Monday, February 2, 2009

INDANG-The Worlds Most Expensive Coffee


During the cold nights of February up to the drizzly month of May, the woods fringing the coffee farms of the highland town of Indang in Cavite come to life when everyone else are asleep.
Palm civets,which have a broadly cat-like appearance with pointed snouts that inhabit the lush thickets of the Cavite highlands,clamber down from their lofty habitat atop coconut trees to forage on their favorite seasonal treat- raw,ripe berries of coffee trees that abound during that period.
Called Alamid locally,this omnivorous,long tailed mammal that is 700-mm-long and weighs up to five kilos,counts the red coffee berries as part of its normal diet.The Alamid,which is a nocturnal creature that sleeps atop coconut fronds during daytime,eats the berries at night, but the beans, which have absorbed stomach enzymes,pass through its system undigested.
Couple Eleuterio and Nenita Balidio of Barangay Kayquit,one of Indang's 36 Barangays,three kilometers south of the poblacion,rise at daybreak to trek across the dense brush ten kilometers away away to gather the bracelet like civet dung scattered along river banks and streams that is
embedded with undigested coffee beans.

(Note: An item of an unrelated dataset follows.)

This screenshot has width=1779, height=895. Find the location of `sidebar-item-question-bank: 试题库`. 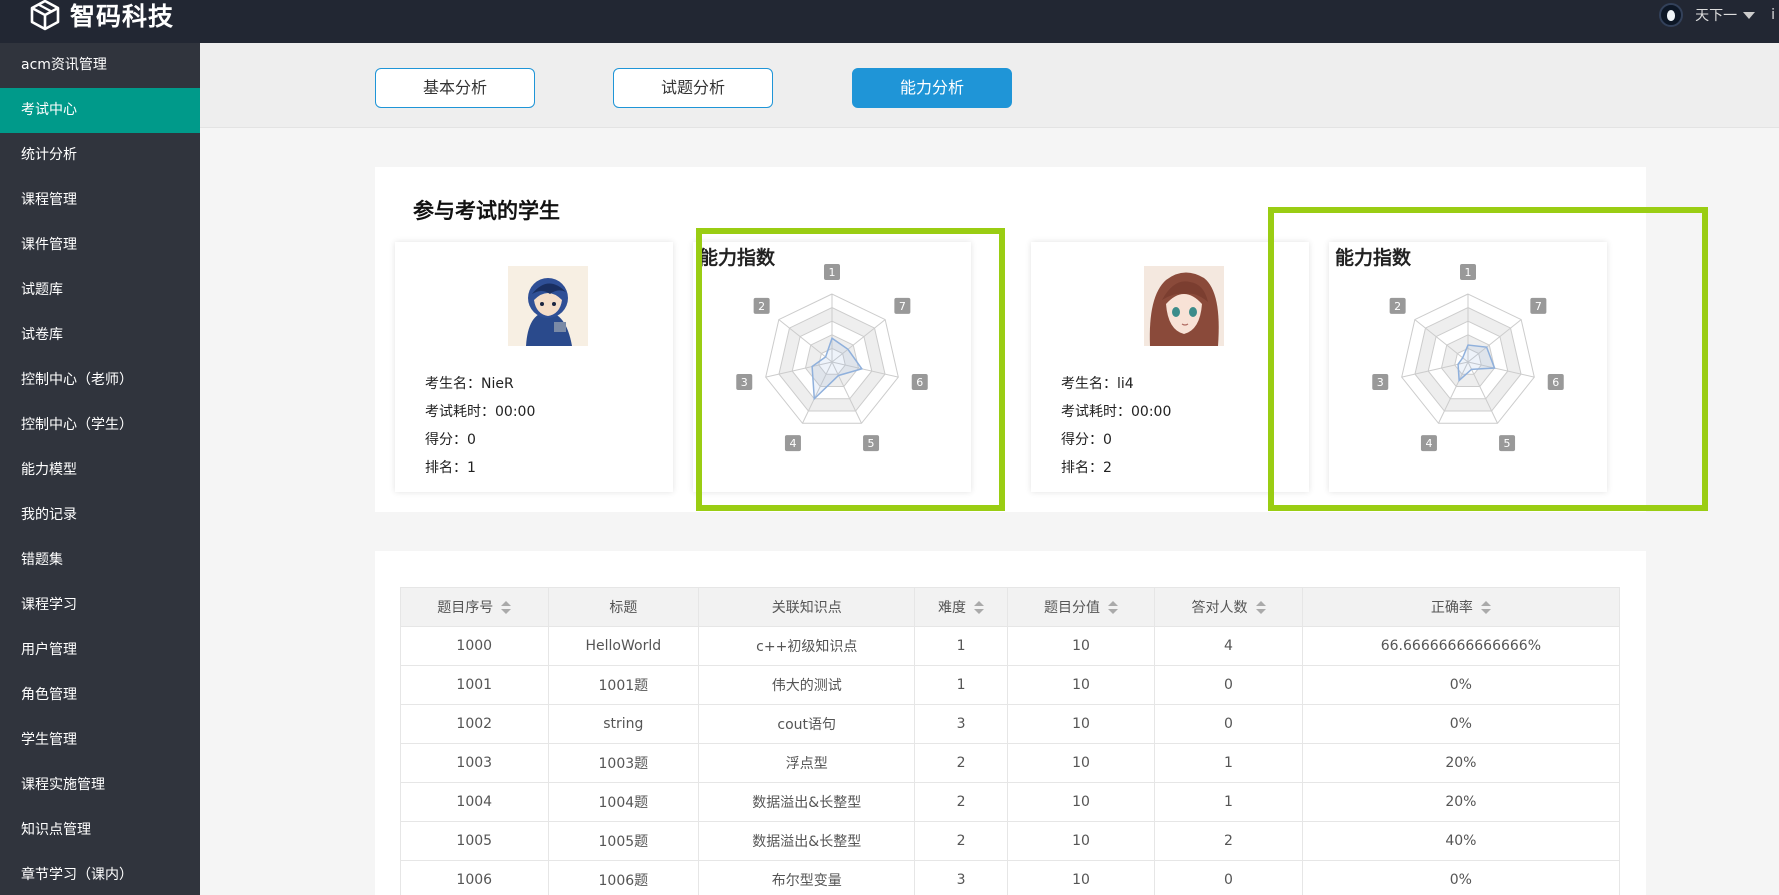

Civets, when they have a fill of their favorite food drink from the numerous waterways that crisscross the water-rich town 30 minutes away from the resort city of Tagaytay in the south.
Experts have proposed that enzymes in the stomach of the civet add to the coffee's flavor by breaking down the proteins that give coffee its bitter taste. The beans are defecated in bracelet-like form then washed, and lightly roasted so as not to destroy the complex flavors that develop through the process.